去年12月にひょこっとうちの事務所に現れた服部さんと話していた時のわたしへのお言葉が:
「そろそろ役回りとして、【周りが言葉を伝える状況をうまく賢くまわす】から【言葉で自分が人に"伝える"】って大事やで。自分がもっと分かるし、自分が大切にしたいと思って無意識に選びすぐり長い付き合いをしている仲間の活動を助ける役割にもなるしな。いろんなことが明確になる」
それを体現する一つとしてのお仕事が今回の服部さんの授業のゲスト役だったのです。

90分という長い間、わたしの話に耳を傾け、目の色が生き生きしたり死んだり、眠たくなったり微笑んだりする生徒さんの表情がライブ感というか生っぽいというか。伝えるって方法は様々でどういう方法でもいいけれど、今年から漠然とですが「アカデミック」というジャンルを頭のどこかで夢見ているわたしには勉強になりました。

  1. Photo1:grafの目の前にある川から見えた夕焼け

やっとのことで、1日前に着いてから落ち着かなかったわたしの講義に対する緊張もほぐれ、お忙しい中お付き合いいただいた服部さんとしばしのランチ。ここに入った瞬間に、すっかり違う国にきた気分ぐらいな雰囲気の中華料理やさん。
前掛けをして声をはりあげ働いているおばちゃんも、
床のタイルの様子も、
テーブルも椅子も、
壁の色づかいも、なんだかとっても心地よい。
大正時代からある建物なんだそうです。

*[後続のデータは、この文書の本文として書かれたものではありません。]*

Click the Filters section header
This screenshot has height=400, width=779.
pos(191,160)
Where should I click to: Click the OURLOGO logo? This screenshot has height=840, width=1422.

ごめんなさい、このレストランの名前,忘れました。

  1. Photo1:店内の風景
  2. Photo2:服部さんもまるでこの建物にすんでいる人のよう?!?
  3. Photo3:プリップリの餃子…食べた後に撮ったから1つだけど、最初はこの餃子が9個ぐらいかな?で三角形に陳列されて1つのお皿に登場してきました

せっかく京都まできたのだから、ということで、蚕の社へ一人むかいました。

蚕の社内にある石造三柱鳥居は日本唯一らしい。
鳥居の前でスクスク育っている系?!の姉弟がお参りをしていく様をみながら、彼らのようにわたしもお参り。お参りが終わると蚕の社はわたしだけのものと言わんばかりに誰もいなくなり、いろんな想像がふくらみとてつもない恐怖感に見舞われながらも一つ一つの神様にご挨拶をして社をあとにしました。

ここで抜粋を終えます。